Il fatto è che fra le decisioni prese centralmente che provocano così tanti mal di stomaco nel consiglio comunale le più indigeste sono quelle calate dall’alto. Tipo, appunto, le nomine delle figure chiave. Che Virginia Raggi ha sempre finito per subire. Sono sempre arrivate direttamente dalle stanze dei bottoni del Movimento 5 stelle. E l’innesto di Colomban, rivelatosi finora privo di alcuna concretezza, viene portato come l’esempio più clamoroso. Ma non l’unico. “Francamente non si capisce perché si senta il bisogno di affidare certi incarichi delicati a persone che non conoscono Roma, come se in questa città non fossero reperibili determinate competenze”, argomenta Mazzillo. La verità è che certe scelte manageriali ai vertici delle municipalizzate si sono risolte finora in autentici disastri. Ed è difficile attribuire le cause alla semplice inesperienza di politici in erba, quando invece le decisioni sono prese da altri.
Tutto questo discende da ragioni precise. Pur senza dirlo apertamente, l’assessore al Bilancio fa risalire la cosa al peccato originale: il famoso contratto che Virginia Raggi e i consiglieri comunali hanno accettato di firmare. Una ipoteca economica pesantissima capace di menomare ogni azione politica che abbia il sapore dell’indipendenza dalle direttive dei vertici del Movimento (come sa bene la consigliera Cristina Grancio sospesa per essersi mostrata perplessa sullo stadio della Roma). Con cui, al contrario, la sindaca di Torino Chiara Appendino non è costretta a fare i conti. E la differenza, infortuni a parte, è evidente.

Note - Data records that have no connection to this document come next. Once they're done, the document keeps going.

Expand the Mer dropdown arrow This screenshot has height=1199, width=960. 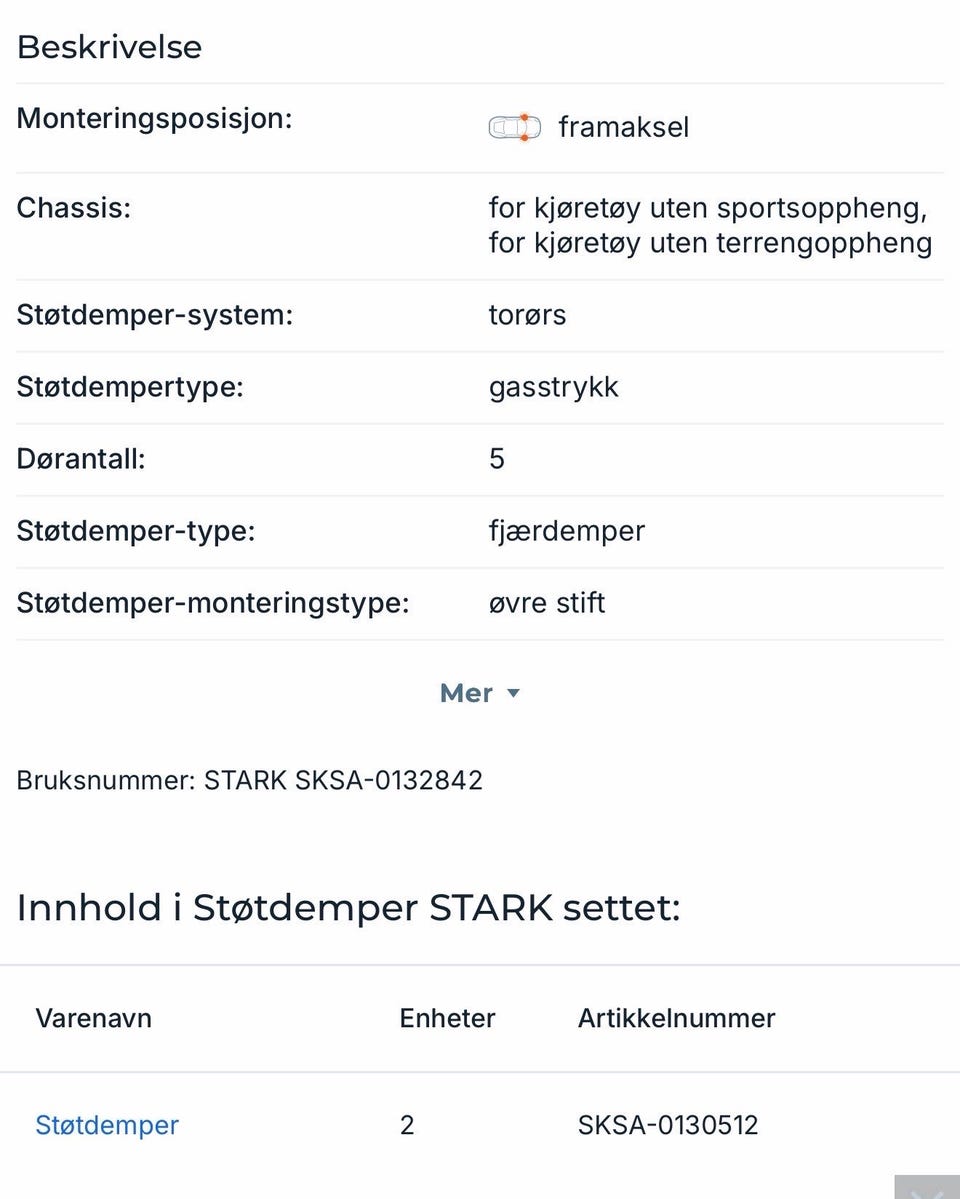coord(514,693)
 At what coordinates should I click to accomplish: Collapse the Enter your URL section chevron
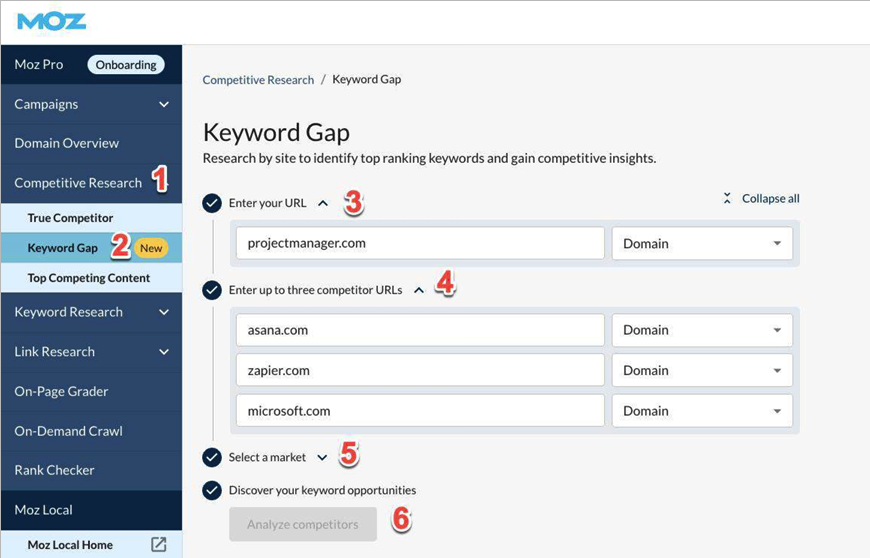(322, 203)
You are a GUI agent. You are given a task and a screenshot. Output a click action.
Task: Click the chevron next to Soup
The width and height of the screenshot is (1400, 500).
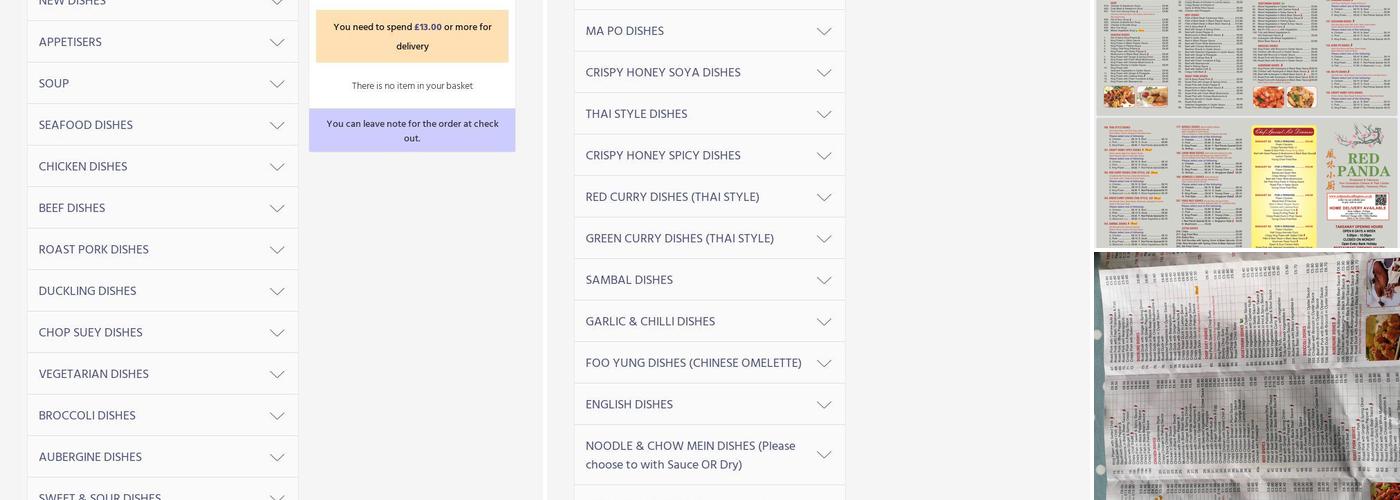[x=277, y=84]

La conseguenza, dice l’assessore al bilancio, è che amministrare una città come Roma in queste condizioni è una guerriglia quotidiana. “Prima non si facevano le gare. Adesso invece sono bandite regolarmente, peccato solo che spesso non si riesca ad aggiudicarle perché i commissari si ammalano all’improvviso “, racconta Mazzillo. E sbotta: “Nessuno si vuole assumere responsabilità. Ho dovuto richiamare la nostra compagnia assicurativa, la Adir, che l’altro giorno mi ha comunicato la decisione di non voler più dare copertura ai dirigenti del Comune. Che così hanno comprensibili difficoltà a esporsi”.

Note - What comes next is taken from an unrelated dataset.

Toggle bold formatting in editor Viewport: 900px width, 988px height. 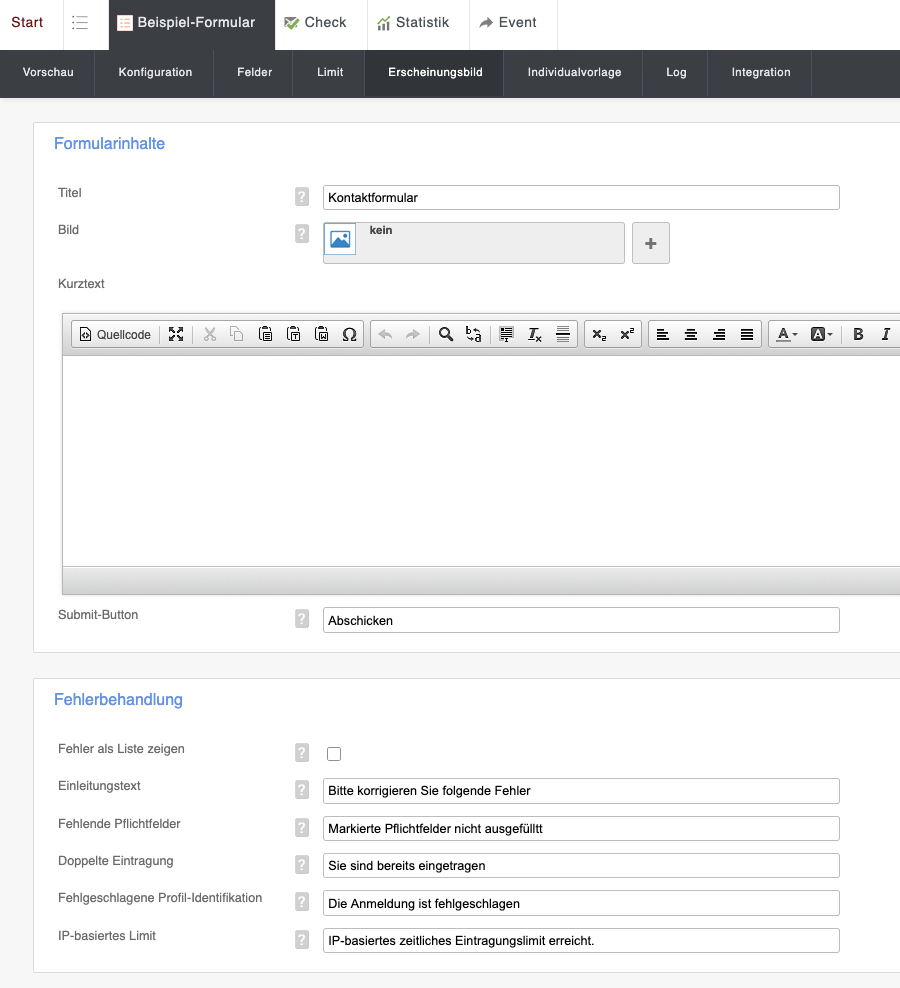(x=858, y=335)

Per non parlare della meticolosità della Corte dei conti nel mettere il naso in ogni delibera. Con il paradosso che quella valanga burocratica si abbatte proprio su di lui, che di un noto fustigatore della magistratura contabile, Luigi Mazzillo, è il figlio. Senza poi contare le tegole che cadono sulla testa quando meno te l’aspetti. Un esempio rende l’idea. “La società Investimenti spa ci ha chiamato in causa “, rivela lui, “per un arbitrato da capogiro. Chiede al Comune di Roma qualcosa come 150 milioni di danni perché sono state ridotte le cubature dell’intervento previsto nella vecchia Fiera di Roma”. Il bello è che Investimenti
spa è una società interamente pubblica, controllata al 58 per cento dalla Camera di Commercio, al 20 per cento circa dalla Regione Lazio e per il restante 22, pensate un po’, addirittura dal Campidoglio. Un altro fulgido esempio dello Stato che fa causa a se stesso. Complimenti.